CommunityFact: A Dynamic, Multilingual, Multi-domain Benchmark for Misinformation Detection in the Wild
For researchers and practitioners of misinformation detection, this benchmark provides a more realistic evaluation of LLMs in public, multilingual settings, highlighting critical gaps in source selection that need addressing.
CommunityFact introduces a dynamic, multilingual, multi-domain benchmark for misinformation detection, finding that web access improves LLM verification but reveals systematic misalignment between model source selection and human consensus, with significant variation across languages and domains.
Misinformation verification increasingly occurs in public, fast-moving, and multilingual online settings, where static benchmarks provide an incomplete measure of model reliability.
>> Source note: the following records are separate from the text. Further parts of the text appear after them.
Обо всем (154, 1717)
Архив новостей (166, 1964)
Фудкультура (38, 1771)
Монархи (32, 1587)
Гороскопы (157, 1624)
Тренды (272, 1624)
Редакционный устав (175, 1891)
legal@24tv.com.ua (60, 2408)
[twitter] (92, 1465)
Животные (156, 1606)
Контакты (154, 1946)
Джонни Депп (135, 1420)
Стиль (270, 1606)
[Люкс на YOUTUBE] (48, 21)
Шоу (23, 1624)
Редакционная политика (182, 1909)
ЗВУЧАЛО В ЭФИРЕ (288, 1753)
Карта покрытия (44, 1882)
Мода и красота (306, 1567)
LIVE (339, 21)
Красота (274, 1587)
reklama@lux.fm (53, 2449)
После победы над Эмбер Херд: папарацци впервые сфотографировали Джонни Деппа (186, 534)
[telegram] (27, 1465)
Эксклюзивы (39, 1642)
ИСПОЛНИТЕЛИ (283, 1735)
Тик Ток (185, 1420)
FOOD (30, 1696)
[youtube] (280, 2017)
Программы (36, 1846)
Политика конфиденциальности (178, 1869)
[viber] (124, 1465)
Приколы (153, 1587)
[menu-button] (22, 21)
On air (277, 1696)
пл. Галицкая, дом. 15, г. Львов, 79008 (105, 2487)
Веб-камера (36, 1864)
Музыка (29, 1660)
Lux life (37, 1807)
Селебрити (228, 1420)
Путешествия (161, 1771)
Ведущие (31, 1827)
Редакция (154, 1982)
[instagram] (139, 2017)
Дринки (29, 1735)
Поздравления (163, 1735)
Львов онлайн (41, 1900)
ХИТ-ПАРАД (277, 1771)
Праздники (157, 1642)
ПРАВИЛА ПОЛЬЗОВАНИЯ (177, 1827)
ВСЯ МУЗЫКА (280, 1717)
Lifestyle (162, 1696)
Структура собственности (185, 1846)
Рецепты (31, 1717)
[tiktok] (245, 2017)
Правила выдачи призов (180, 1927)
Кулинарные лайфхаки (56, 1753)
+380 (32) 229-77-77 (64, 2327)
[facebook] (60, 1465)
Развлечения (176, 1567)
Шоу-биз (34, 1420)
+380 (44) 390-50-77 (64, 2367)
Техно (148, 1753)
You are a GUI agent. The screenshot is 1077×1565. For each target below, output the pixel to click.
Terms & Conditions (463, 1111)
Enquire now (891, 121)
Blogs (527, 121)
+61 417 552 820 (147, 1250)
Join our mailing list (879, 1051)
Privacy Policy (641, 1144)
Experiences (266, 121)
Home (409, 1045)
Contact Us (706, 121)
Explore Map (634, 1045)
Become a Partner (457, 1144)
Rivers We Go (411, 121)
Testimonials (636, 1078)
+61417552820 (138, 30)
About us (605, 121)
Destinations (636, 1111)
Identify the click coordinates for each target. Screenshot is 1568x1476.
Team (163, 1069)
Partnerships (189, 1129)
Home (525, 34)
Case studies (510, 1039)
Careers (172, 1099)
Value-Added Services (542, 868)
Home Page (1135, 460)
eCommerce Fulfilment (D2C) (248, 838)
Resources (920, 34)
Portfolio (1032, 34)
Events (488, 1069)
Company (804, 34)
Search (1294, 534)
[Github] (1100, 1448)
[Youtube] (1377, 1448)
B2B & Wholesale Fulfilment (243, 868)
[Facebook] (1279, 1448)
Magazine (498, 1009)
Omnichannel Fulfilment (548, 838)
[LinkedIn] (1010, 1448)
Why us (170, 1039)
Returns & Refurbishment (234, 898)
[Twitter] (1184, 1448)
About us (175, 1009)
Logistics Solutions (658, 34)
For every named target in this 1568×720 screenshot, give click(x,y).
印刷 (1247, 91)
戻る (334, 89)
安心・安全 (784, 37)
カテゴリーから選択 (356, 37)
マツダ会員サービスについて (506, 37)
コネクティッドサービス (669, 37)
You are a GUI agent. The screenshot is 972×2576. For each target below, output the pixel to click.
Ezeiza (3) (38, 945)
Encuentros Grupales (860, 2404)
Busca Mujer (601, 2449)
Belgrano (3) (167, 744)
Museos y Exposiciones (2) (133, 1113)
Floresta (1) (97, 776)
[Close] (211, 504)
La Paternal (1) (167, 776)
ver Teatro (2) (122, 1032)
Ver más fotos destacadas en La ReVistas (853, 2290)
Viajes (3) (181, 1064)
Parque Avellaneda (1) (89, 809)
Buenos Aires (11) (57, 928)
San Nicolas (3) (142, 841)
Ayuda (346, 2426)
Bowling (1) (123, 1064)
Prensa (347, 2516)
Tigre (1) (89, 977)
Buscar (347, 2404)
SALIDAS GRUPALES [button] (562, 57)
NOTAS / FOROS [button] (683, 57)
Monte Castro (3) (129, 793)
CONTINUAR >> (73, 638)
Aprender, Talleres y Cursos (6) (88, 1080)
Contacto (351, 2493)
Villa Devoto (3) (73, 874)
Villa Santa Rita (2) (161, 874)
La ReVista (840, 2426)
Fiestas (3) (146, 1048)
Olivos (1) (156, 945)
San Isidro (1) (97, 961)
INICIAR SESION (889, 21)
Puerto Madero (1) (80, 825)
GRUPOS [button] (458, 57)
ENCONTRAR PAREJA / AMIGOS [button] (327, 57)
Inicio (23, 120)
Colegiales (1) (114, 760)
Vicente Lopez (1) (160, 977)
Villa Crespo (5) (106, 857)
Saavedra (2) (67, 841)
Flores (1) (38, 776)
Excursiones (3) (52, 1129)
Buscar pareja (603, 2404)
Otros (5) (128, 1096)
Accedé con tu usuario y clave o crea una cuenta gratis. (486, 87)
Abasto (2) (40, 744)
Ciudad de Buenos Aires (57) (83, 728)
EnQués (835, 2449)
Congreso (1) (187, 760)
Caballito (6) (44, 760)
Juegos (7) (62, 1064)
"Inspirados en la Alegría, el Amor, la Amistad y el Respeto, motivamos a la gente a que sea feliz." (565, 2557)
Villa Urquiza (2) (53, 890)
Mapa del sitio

We introduce CommunityFact, a refreshable benchmark for misinformation detection in the wild, with three major goals: coverage, granularity, and redistributability. This release contains 15,992 standalone claims across five languages and two domains. We evaluate ten LLMs under varying inference-time capabilities, including thinking and web-search. Our results show that closed-input verification remains challenging, web access yields the largest gains, and web-enabled LLMs' source-selection policies are systematically misaligned with the sources human Community Notes raters converge on -- a gap that closes through model-specific mechanisms of retrieval expansion or pruning. We further find substantial variation across language-domain slices and across the evidence ecosystems used by web-enabled systems. Beyond evaluation, CommunityFact positions Community Notes as a training signal for claim-conditioned source suggesters that could improve factual verification on novel claims.